How many lines in the listing contain the string "Landkreis"? Give only the number.

-- Input records --
###

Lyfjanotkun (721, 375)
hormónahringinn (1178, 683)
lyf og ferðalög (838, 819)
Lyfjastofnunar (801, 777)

###

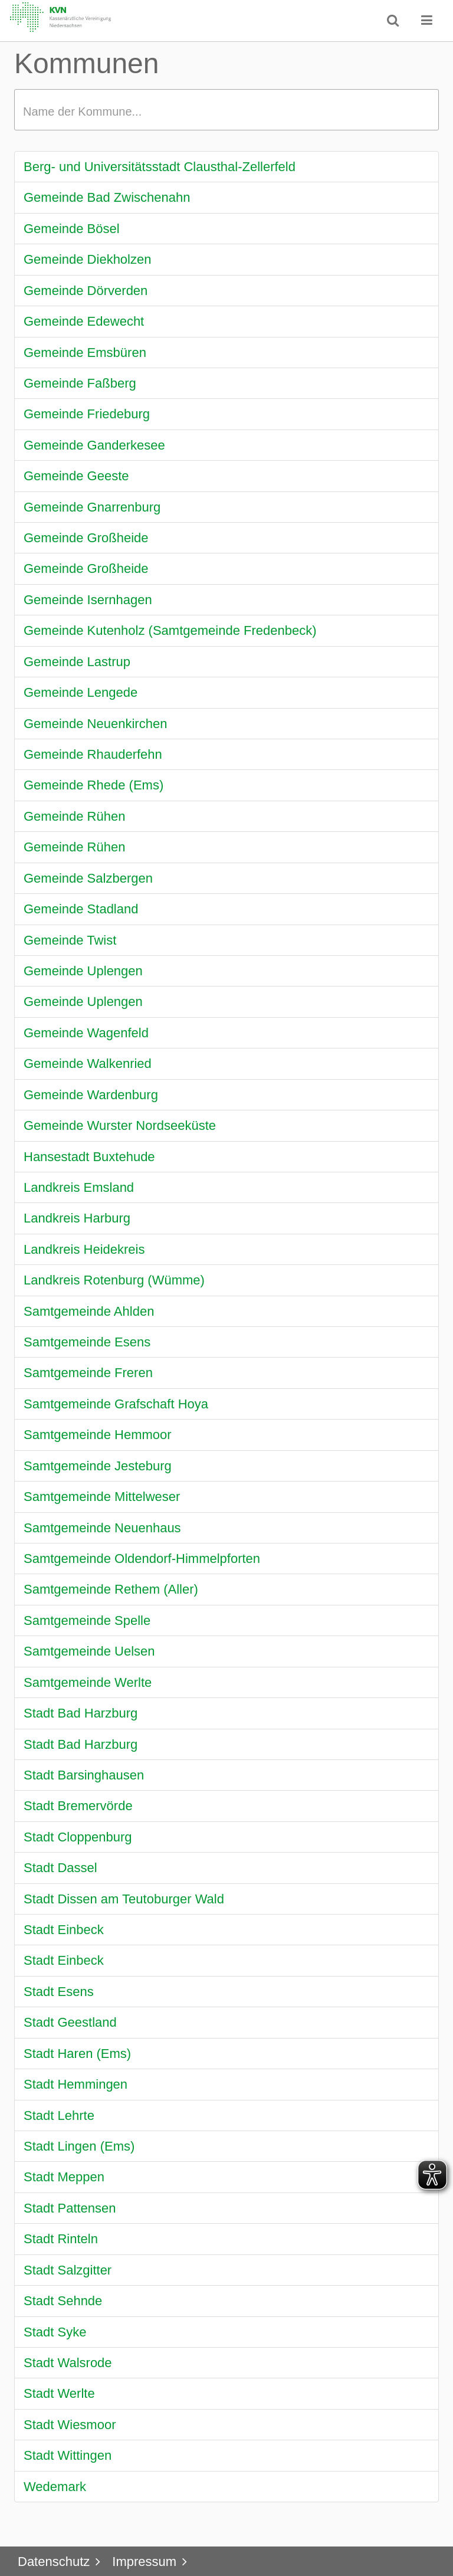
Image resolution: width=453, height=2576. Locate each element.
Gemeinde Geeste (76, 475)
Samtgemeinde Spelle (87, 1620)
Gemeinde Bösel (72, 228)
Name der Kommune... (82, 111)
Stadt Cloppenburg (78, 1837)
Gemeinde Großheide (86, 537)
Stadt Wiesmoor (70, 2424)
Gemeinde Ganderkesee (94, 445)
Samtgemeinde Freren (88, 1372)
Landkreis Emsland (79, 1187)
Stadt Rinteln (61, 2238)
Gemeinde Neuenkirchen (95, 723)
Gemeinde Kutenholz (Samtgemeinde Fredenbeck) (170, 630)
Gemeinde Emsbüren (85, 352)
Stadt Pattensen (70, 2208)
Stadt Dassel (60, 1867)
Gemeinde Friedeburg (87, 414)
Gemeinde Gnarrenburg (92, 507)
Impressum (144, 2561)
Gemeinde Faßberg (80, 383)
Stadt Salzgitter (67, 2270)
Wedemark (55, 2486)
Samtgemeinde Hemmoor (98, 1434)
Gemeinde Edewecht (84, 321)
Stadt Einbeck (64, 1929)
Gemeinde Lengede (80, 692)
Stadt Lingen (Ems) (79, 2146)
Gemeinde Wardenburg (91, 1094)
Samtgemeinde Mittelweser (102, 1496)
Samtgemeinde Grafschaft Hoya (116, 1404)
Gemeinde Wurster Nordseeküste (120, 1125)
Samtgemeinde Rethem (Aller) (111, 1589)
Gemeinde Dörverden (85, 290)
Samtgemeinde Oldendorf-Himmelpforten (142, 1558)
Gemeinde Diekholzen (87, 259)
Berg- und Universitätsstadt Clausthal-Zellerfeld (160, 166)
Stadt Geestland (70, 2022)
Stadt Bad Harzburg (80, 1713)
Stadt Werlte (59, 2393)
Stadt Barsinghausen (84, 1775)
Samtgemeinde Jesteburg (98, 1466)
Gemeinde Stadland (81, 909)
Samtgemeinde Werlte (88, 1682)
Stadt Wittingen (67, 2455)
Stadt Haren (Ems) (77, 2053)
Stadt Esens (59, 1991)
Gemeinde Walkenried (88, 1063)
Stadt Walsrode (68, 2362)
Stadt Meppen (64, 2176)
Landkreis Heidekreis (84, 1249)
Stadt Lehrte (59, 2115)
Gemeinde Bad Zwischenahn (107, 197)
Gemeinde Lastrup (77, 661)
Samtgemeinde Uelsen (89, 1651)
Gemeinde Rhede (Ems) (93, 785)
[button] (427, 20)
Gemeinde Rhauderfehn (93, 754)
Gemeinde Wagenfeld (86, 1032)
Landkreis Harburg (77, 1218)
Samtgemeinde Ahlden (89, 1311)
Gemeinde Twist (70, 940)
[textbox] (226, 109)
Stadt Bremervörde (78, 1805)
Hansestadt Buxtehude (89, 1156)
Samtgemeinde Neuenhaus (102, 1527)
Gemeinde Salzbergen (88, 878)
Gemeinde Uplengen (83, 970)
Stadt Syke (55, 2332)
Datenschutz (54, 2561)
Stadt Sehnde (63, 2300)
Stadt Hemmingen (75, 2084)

###

-- Exercise response --
3